Pero después de haber hecho subir a Corneille el
primero, el ex gran pensionario se volvió hacia la joven.
‑Adiós,
hija mía –dijo-. Todo lo que pudiéramos decirte expresaría sólo muy pobremente
nuestro reconocimiento. Te recomendaremos a Dios, que recordará que acabas de
salvar la vida de dos hombres, como espero.
Rosa cogió
la mano que le tendía el ex gran pensionario y la besó respetuosamente.
‑Marchaos ‑apremió‑,
marchaos; se diría que están hundiendo la puerta.
Jean de
Witt subió precipitadamente al coche, tomó asiento al lado de su hermano, y
cerró el capotillo, gritando:
‑¡A la Tol‑Hek!
La Tol‑Hek
era la verja que cerraba la puerta que conducía al pequeño puerto de
Schweningen, en el cual un pequeño buque esperaba a los dos hermanos.
El coche
partió al galope de dos vigorosos caballos flamencos y se llevó a los
fugitivos.
Rosa los
siguió con la mirada hasta que hubieron doblado la esquina de la calle.
Después
entró para cerrar la puerta a su espalda y echó la llave a un pozo.
Aquel ruido
que había hecho presentir a Rosa que el pueblo hundía la puerta, procedía en
efecto del pueblo que, después de hacer evacuar la plaza de la prisión, se
lanzaba contra la entrada de la misma.
Por sólida
que fuera, y aunque el carcelero Gryphus, hay que rendirle esta justicia, se
rehusaba obstinadamente a abrirla, veíase a las claras que la puerta no
resistiría mucho tiempo y Gryphus, muy pálido, se preguntaba si no sería mejor
abrir cuando sintió que le tiraban suavemente del vestido.
Se volvió y
vio a Rosa.
‑¿Oyes a
esos furiosos? ‑dijo.
‑Les oigo
tan bien, padre mío, que en vuestro lugar. ..
‑Abrirías,
¿verdad?
‑No, les
dejaría hundir la puerta.
‑Pero van a
matarme.
‑Sí, si os
ven.
‑¿Cómo
quieres tú que no me vean?
‑Escondeos.
‑¿Dónde?
‑En el
calabozo secreto.
‑Pero ¿y
tú, hija mía?
‑Yo, padre
mío, descenderé con vos.

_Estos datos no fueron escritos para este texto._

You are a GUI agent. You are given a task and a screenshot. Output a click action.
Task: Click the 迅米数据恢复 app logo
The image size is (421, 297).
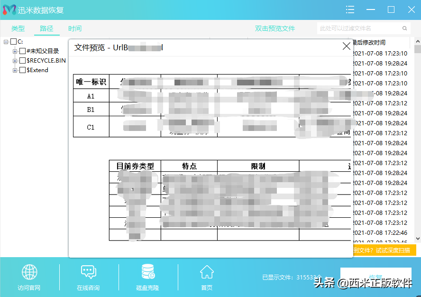click(9, 9)
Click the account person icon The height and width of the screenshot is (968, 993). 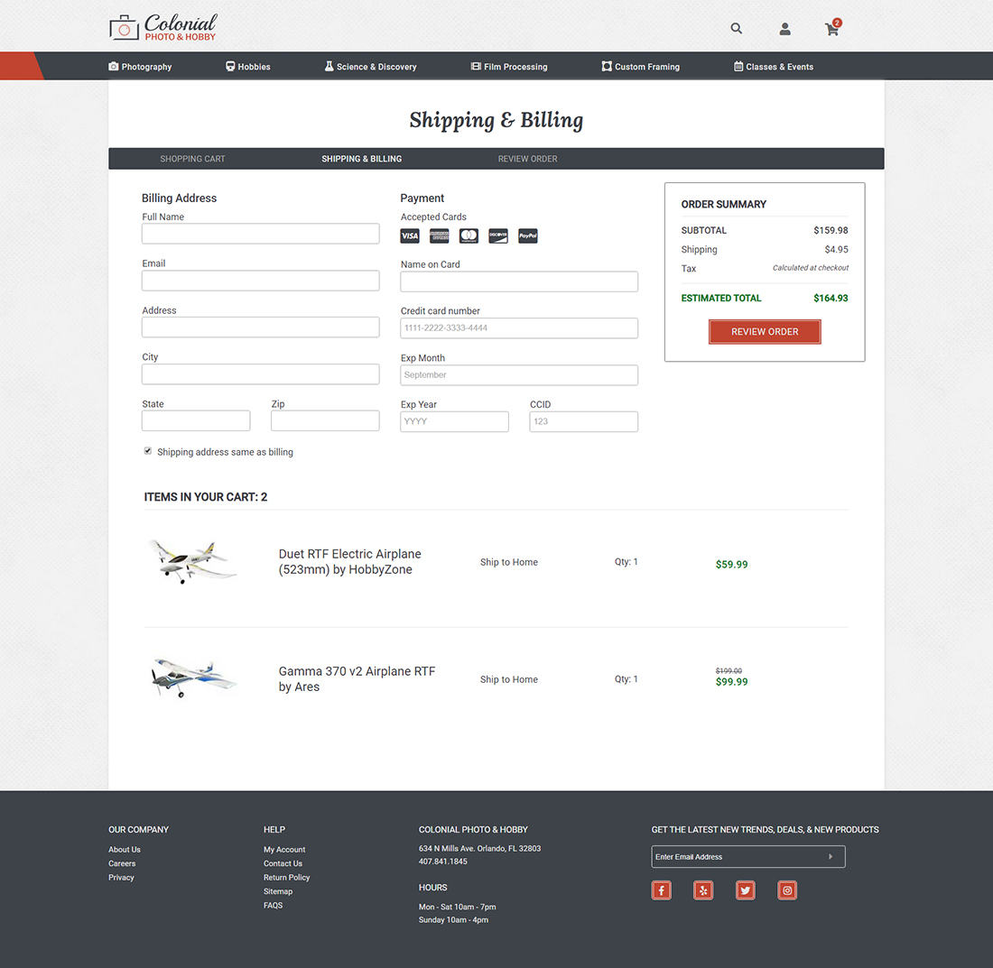click(x=784, y=29)
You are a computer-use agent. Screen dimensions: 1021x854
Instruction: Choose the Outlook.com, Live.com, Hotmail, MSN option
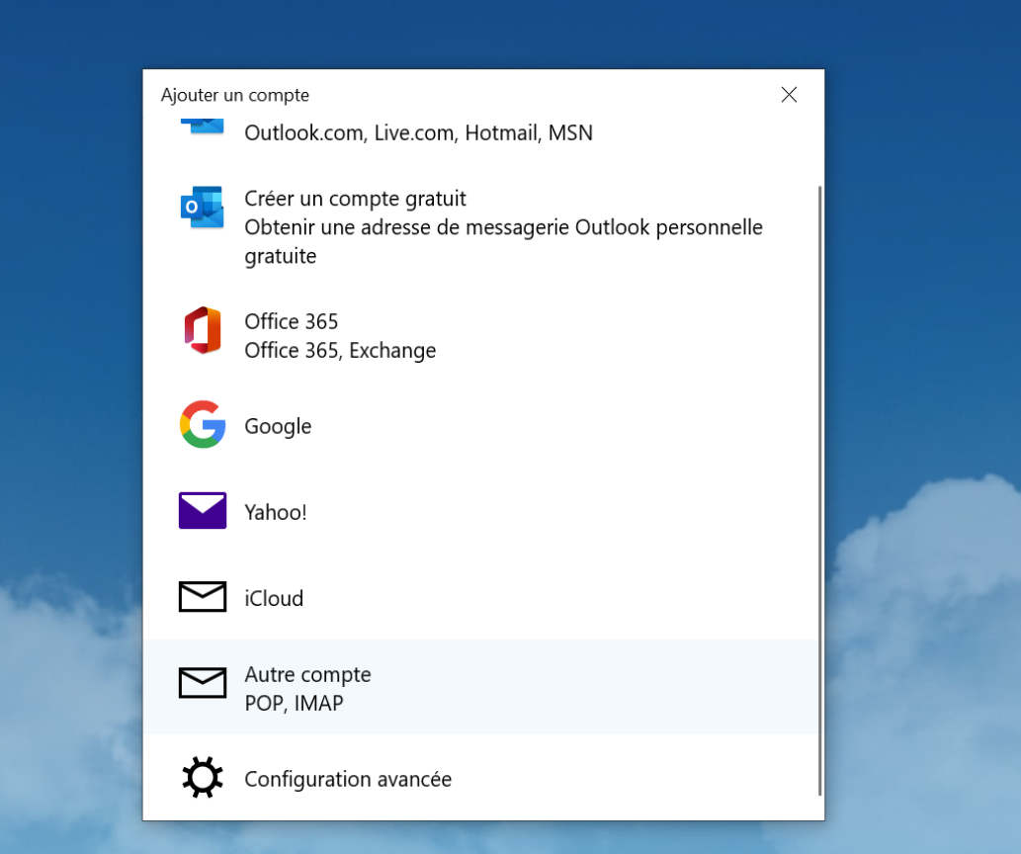click(418, 132)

Cerraremos la puerta tras nosotros y, cuando abandonen
la prisión, ¡pues bien!, saldremos de nuestro escondite.
‑Tienes
razón, pardiez ‑exclamó Gryphus‑. Resulta asombroso ‑añadió‑ cuánto juicio hay
en esta pequeña cabeza.
Pronto, la
puerta se estremeció con gran alegría del populacho.
‑Venid,
venid, padre mío ‑apremió Rosa abriendo una pequeña trampilla.
‑Pero ¿y
nuestros prisioneros? ‑preguntó Gryphus. ,
‑Dios velará
por ellos, padre mío ‑contestó la joven‑. Permitidme velar por vos.
Gryphus
siguió a su hija, y la trampilla cayó sobre sus cabezas, justo en el momento en
que la puerta rota daba paso al populacho.
Por lo
demás, este calabozo al que Rosa hacía descender a su padre y que llamaban el
calabozo secreto, ofrecía a los dos personajes, a los que nos vemos forzados a
abandonar por unos instantes, un refugio seguro, al no ser conocido más que por
las autoridades, que a voces encerraban en él a algunos de aquellos reos de los
cuales se temía alguna revuelta o algún rapto.
El pueblo
se precipitó en la prisión gritando:
‑¡Muerte a
los traidores! ¡A la horca Corneille de Witt! ¡A muerte! ¡A muerte!